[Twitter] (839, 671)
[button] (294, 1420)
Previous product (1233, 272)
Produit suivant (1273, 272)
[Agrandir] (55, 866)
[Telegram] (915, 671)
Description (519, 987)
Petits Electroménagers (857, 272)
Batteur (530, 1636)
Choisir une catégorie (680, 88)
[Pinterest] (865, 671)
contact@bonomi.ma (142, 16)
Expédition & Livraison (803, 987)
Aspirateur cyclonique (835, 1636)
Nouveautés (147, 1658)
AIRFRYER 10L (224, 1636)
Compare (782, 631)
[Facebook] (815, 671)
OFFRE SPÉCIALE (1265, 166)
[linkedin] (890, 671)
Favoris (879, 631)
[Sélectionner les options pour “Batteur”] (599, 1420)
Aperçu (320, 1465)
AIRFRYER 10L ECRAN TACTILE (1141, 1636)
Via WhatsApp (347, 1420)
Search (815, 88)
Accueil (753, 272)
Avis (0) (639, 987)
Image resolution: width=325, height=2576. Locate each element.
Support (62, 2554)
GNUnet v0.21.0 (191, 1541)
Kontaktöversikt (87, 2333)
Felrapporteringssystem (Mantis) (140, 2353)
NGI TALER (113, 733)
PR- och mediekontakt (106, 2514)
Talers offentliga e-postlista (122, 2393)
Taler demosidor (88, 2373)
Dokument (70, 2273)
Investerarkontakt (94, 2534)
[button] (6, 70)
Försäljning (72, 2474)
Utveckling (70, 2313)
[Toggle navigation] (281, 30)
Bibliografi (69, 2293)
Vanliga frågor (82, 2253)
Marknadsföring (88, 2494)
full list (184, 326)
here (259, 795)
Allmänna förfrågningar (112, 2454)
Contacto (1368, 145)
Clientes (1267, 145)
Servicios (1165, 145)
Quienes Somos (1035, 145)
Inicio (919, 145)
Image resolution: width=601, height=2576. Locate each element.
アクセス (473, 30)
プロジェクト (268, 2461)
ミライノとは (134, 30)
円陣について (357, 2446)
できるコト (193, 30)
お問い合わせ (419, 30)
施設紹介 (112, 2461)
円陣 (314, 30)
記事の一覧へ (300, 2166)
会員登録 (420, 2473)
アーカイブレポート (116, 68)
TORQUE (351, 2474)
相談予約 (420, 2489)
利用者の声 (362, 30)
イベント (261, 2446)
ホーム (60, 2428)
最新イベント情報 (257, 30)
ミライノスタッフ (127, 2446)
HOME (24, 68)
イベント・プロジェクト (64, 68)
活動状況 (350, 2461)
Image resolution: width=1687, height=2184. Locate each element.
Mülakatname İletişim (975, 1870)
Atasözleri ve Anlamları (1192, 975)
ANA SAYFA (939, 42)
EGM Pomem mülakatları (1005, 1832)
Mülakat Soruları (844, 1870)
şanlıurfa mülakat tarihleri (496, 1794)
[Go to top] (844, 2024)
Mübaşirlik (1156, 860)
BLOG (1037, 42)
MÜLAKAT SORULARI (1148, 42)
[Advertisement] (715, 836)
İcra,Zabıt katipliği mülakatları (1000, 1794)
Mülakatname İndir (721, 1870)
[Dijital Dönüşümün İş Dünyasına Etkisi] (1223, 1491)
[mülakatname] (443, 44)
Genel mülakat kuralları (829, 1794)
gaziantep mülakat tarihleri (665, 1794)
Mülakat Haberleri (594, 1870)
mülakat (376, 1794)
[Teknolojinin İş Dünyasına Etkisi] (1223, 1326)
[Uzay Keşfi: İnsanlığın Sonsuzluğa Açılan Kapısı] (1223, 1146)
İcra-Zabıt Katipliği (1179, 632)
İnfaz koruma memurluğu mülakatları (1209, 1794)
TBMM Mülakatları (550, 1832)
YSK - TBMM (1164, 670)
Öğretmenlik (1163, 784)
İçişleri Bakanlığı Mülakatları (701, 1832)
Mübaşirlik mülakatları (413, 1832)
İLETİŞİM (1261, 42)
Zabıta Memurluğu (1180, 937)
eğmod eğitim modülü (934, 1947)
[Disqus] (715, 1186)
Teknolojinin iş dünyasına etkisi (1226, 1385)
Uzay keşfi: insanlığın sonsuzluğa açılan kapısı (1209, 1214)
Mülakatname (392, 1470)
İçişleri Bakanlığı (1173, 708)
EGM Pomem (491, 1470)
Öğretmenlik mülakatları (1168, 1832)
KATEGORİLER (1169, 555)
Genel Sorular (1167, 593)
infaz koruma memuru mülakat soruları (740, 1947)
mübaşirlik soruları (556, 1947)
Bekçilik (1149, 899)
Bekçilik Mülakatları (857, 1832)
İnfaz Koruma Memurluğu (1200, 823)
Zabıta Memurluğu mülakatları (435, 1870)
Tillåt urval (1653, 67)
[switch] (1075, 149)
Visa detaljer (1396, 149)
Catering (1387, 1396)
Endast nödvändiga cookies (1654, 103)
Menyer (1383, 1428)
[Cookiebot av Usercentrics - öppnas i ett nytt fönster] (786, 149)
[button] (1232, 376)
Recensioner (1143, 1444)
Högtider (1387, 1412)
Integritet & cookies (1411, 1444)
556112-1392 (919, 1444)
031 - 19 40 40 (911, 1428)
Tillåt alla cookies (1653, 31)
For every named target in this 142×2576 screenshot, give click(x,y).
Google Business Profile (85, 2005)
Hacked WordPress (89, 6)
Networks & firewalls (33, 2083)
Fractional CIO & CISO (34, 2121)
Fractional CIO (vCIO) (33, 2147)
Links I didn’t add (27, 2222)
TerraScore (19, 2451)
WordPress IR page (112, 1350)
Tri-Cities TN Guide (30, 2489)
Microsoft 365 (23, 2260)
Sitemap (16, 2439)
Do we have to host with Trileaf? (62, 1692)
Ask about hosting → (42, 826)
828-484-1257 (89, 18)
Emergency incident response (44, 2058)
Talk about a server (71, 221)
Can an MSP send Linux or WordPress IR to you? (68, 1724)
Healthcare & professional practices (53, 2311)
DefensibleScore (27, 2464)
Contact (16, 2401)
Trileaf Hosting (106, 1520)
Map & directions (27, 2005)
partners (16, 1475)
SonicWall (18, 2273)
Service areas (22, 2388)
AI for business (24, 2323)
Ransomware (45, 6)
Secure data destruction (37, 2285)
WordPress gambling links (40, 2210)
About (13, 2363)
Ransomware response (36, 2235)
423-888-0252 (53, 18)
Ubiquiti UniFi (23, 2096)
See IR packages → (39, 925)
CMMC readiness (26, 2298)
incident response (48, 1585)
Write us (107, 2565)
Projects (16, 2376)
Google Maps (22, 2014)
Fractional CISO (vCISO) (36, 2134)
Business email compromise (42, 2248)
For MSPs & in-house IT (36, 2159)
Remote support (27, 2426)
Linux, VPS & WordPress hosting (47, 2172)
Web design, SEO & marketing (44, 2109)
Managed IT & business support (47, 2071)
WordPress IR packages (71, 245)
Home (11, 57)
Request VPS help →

-------------------------

▸ WHAT TO PRODUCE: What you return must match the listing exactly, with nothing missing.

▸ WRITTEN ANSWER:
[Twitter] (839, 671)
[button] (294, 1420)
Previous product (1233, 272)
Produit suivant (1273, 272)
[Agrandir] (55, 866)
[Telegram] (915, 671)
Description (519, 987)
Petits Electroménagers (857, 272)
Batteur (530, 1636)
Choisir une catégorie (680, 88)
[Pinterest] (865, 671)
contact@bonomi.ma (142, 16)
Expédition & Livraison (803, 987)
Aspirateur cyclonique (835, 1636)
Nouveautés (147, 1658)
AIRFRYER 10L (224, 1636)
Compare (782, 631)
[Facebook] (815, 671)
OFFRE SPÉCIALE (1265, 166)
[linkedin] (890, 671)
Favoris (879, 631)
[Sélectionner les options pour “Batteur”] (599, 1420)
Aperçu (320, 1465)
AIRFRYER 10L ECRAN TACTILE (1141, 1636)
Via WhatsApp (347, 1420)
Search (815, 88)
Accueil (753, 272)
Avis (0) (639, 987)
Image resolution: width=325, height=2576. Locate each element.
Support (62, 2554)
GNUnet v0.21.0 (191, 1541)
Kontaktöversikt (87, 2333)
Felrapporteringssystem (Mantis) (140, 2353)
NGI TALER (113, 733)
PR- och mediekontakt (106, 2514)
Talers offentliga e-postlista (122, 2393)
Taler demosidor (88, 2373)
Dokument (70, 2273)
Investerarkontakt (94, 2534)
[button] (6, 70)
Försäljning (72, 2474)
Utveckling (70, 2313)
[Toggle navigation] (281, 30)
Bibliografi (69, 2293)
Vanliga frågor (82, 2253)
Marknadsföring (88, 2494)
full list (184, 326)
here (259, 795)
Allmänna förfrågningar (112, 2454)
Contacto (1368, 145)
Clientes (1267, 145)
Servicios (1165, 145)
Quienes Somos (1035, 145)
Inicio (919, 145)
Image resolution: width=601, height=2576. Locate each element.
アクセス (473, 30)
プロジェクト (268, 2461)
ミライノとは (134, 30)
円陣について (357, 2446)
できるコト (193, 30)
お問い合わせ (419, 30)
施設紹介 (112, 2461)
円陣 (314, 30)
記事の一覧へ (300, 2166)
会員登録 (420, 2473)
アーカイブレポート (116, 68)
TORQUE (351, 2474)
相談予約 (420, 2489)
利用者の声 (362, 30)
イベント (261, 2446)
ホーム (60, 2428)
最新イベント情報 (257, 30)
ミライノスタッフ (127, 2446)
HOME (24, 68)
イベント・プロジェクト (64, 68)
活動状況 (350, 2461)
Image resolution: width=1687, height=2184. Locate each element.
Mülakatname İletişim (975, 1870)
Atasözleri ve Anlamları (1192, 975)
ANA SAYFA (939, 42)
EGM Pomem mülakatları (1005, 1832)
Mülakat Soruları (844, 1870)
şanlıurfa mülakat tarihleri (496, 1794)
[Go to top] (844, 2024)
Mübaşirlik (1156, 860)
BLOG (1037, 42)
MÜLAKAT SORULARI (1148, 42)
[Advertisement] (715, 836)
İcra,Zabıt katipliği mülakatları (1000, 1794)
Mülakatname İndir (721, 1870)
[Dijital Dönüşümün İş Dünyasına Etkisi] (1223, 1491)
[mülakatname] (443, 44)
Genel mülakat kuralları (829, 1794)
gaziantep mülakat tarihleri (665, 1794)
Mülakat Haberleri (594, 1870)
mülakat (376, 1794)
[Teknolojinin İş Dünyasına Etkisi] (1223, 1326)
[Uzay Keşfi: İnsanlığın Sonsuzluğa Açılan Kapısı] (1223, 1146)
İcra-Zabıt Katipliği (1179, 632)
İnfaz koruma memurluğu mülakatları (1209, 1794)
TBMM Mülakatları (550, 1832)
YSK - TBMM (1164, 670)
Öğretmenlik (1163, 784)
İçişleri Bakanlığı Mülakatları (701, 1832)
Mübaşirlik mülakatları (413, 1832)
İLETİŞİM (1261, 42)
Zabıta Memurluğu (1180, 937)
eğmod eğitim modülü (934, 1947)
[Disqus] (715, 1186)
Teknolojinin iş dünyasına etkisi (1226, 1385)
Uzay keşfi: insanlığın sonsuzluğa açılan kapısı (1209, 1214)
Mülakatname (392, 1470)
İçişleri Bakanlığı (1173, 708)
EGM Pomem (491, 1470)
Öğretmenlik mülakatları (1168, 1832)
KATEGORİLER (1169, 555)
Genel Sorular (1167, 593)
infaz koruma memuru mülakat soruları (740, 1947)
mübaşirlik soruları (556, 1947)
Bekçilik (1149, 899)
Bekçilik Mülakatları (857, 1832)
İnfaz Koruma Memurluğu (1200, 823)
Zabıta Memurluğu mülakatları (435, 1870)
Tillåt urval (1653, 67)
[switch] (1075, 149)
Visa detaljer (1396, 149)
Catering (1387, 1396)
Endast nödvändiga cookies (1654, 103)
Menyer (1383, 1428)
[Cookiebot av Usercentrics - öppnas i ett nytt fönster] (786, 149)
[button] (1232, 376)
Recensioner (1143, 1444)
Högtider (1387, 1412)
Integritet & cookies (1411, 1444)
556112-1392 (919, 1444)
031 - 19 40 40 (911, 1428)
Tillåt alla cookies (1653, 31)
For every named target in this 142×2576 screenshot, give click(x,y).
Google Business Profile (85, 2005)
Hacked WordPress (89, 6)
Networks & firewalls (33, 2083)
Fractional CIO & CISO (34, 2121)
Fractional CIO (vCIO) (33, 2147)
Links I didn’t add (27, 2222)
TerraScore (19, 2451)
WordPress IR page (112, 1350)
Tri-Cities TN Guide (30, 2489)
Microsoft 365 (23, 2260)
Sitemap (16, 2439)
Do we have to host with Trileaf? (62, 1692)
Ask about hosting → (42, 826)
828-484-1257 (89, 18)
Emergency incident response (44, 2058)
Talk about a server (71, 221)
Can an MSP send Linux or WordPress IR to you? (68, 1724)
Healthcare & professional practices (53, 2311)
DefensibleScore (27, 2464)
Contact (16, 2401)
Trileaf Hosting (106, 1520)
Map & directions (27, 2005)
partners (16, 1475)
SonicWall (18, 2273)
Service areas (22, 2388)
AI for business (24, 2323)
Ransomware (45, 6)
Secure data destruction (37, 2285)
WordPress gambling links (40, 2210)
About (13, 2363)
Ransomware response (36, 2235)
423-888-0252 (53, 18)
Ubiquiti UniFi (23, 2096)
See IR packages → (39, 925)
CMMC readiness (26, 2298)
incident response (48, 1585)
Write us (107, 2565)
Projects (16, 2376)
Google Maps (22, 2014)
Fractional CISO (vCISO) (36, 2134)
Business email compromise (42, 2248)
For MSPs & in-house IT (36, 2159)
Remote support (27, 2426)
Linux, VPS & WordPress hosting (47, 2172)
Web design, SEO & marketing (44, 2109)
Managed IT & business support (47, 2071)
WordPress IR packages (71, 245)
Home (11, 57)
Request VPS help →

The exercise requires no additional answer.